┌─ DOCUMENT EXTRACT

Playing with data is one of the many things I love about research. Yes, it is super nerdy. I embrace that.
Last week I shared with you the various critters we’re getting to *see* in the Snapshot Serengeti data. Over 100,000 wildebeest photos! Over 4,000 lions! And the occasional really cool rarity like pangolins
But the photographs carry a lot more information than just simply what species was caught in the frame. For example, because the photos all have times recorded, we can see how the Serengeti changes through time.
This graph shows the number of daily pictures of wildebeest and buffalo, and how the daily capture rates change through the seasons. Each set of bars represents a different month, starting in July 2010. Wildebeest are in dark green, buffalo in light green. The y-axis is on a square-root scale, meaning that the top is kind of squished: the difference from 30-40 is smaller than the distance from 0-10. Otherwise, we’d either have to make the graph very very tall, or wouldn’t really be able to see the buffalo counts at all.

└─

CHALLENGE 1:
Answer these questions about the Snapshot Serengeti excerpt:
(a) How many wildebeest photos does it report?
(b) In what month and year do the graph's bars begin?
(c) What color represents buffalo in the graph?
CHALLENGE 2: Reproduce the passage of the Snapshot Serengeti excerpt between "This graph shows" and "counts at all.", inclusive, word for word.
CHALLENGE 3: Carry on the Snapshot Serengeti excerpt from the end of its last sentence.

┌─ EXTRACTED INFORMATION

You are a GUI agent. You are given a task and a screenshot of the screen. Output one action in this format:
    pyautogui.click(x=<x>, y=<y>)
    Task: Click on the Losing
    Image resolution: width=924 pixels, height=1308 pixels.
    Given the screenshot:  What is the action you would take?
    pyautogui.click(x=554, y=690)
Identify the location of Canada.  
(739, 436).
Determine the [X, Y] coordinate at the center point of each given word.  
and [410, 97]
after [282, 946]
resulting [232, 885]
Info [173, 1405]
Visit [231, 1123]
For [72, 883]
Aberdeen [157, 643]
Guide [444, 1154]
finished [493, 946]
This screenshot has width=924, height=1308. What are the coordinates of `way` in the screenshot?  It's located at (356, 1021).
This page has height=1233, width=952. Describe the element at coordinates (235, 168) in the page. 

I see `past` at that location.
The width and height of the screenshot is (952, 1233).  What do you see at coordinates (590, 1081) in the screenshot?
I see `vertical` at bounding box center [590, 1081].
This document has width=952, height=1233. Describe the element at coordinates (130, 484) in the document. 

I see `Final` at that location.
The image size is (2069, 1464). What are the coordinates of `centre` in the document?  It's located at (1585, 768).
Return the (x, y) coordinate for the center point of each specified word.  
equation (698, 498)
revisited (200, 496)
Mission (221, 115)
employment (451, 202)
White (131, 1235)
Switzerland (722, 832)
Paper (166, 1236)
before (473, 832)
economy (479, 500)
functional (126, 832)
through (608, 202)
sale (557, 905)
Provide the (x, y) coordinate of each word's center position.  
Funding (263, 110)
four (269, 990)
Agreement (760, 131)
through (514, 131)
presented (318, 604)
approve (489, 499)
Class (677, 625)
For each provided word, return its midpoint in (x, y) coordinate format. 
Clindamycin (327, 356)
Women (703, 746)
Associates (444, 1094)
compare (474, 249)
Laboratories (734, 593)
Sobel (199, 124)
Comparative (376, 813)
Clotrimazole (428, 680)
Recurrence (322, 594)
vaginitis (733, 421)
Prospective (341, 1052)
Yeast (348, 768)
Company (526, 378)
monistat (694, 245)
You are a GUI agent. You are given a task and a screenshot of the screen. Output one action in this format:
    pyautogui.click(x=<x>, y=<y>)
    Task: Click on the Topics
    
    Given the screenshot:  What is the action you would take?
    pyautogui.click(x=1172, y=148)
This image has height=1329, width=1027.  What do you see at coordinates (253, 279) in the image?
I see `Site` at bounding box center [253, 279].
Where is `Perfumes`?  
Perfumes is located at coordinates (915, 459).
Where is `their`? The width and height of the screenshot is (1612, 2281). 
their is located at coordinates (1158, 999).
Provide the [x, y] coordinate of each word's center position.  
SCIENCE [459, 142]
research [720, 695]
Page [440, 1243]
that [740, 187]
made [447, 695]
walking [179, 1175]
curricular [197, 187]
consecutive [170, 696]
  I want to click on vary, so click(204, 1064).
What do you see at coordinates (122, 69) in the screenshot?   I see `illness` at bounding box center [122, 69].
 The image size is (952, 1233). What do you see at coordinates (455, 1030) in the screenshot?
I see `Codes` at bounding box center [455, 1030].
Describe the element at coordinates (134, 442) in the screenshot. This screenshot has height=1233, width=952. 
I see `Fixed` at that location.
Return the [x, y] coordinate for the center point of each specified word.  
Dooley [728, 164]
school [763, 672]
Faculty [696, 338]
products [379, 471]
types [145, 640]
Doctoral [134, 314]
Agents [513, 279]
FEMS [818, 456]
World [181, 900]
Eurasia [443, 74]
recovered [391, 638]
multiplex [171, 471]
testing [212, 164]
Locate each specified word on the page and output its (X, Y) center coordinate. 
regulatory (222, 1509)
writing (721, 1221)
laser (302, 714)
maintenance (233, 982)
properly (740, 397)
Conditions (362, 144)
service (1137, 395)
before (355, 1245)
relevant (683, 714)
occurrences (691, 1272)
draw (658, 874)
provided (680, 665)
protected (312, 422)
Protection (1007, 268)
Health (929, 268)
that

└─

EXERCISE RESPONSE 1:
(a) Over 100,000.
(b) July 2010.
(c) Light green.

EXERCISE RESPONSE 2:
This graph shows the number of daily pictures of wildebeest and buffalo, and how the daily capture rates change through the seasons. Each set of bars represents a different month, starting in July 2010. Wildebeest are in dark green, buffalo in light green. The y-axis is on a square-root scale, meaning that the top is kind of squished: the difference from 30-40 is smaller than the distance from 0-10. Otherwise, we’d either have to make the graph very very tall, or wouldn’t really be able to see the buffalo counts at all.

EXERCISE RESPONSE 3:
Buffalo are captured more-or-less evenly across the different months. But the wildebeest show vast spikes in capture rates during the wet season. These spikes in numbers coincide with the migration, when the vast herds of wildebeest come sweeping through the study area.
Now, the number of photos doesn’t directly transfer into the number of wildebeest in the study area, and these aren’t changes in population size, but instead changes in distribution of the wildebeest. But it’s pretty cool that with something as simple as just the number of photographs, we can see these huge changes that accurately reflect what’s going on in the system.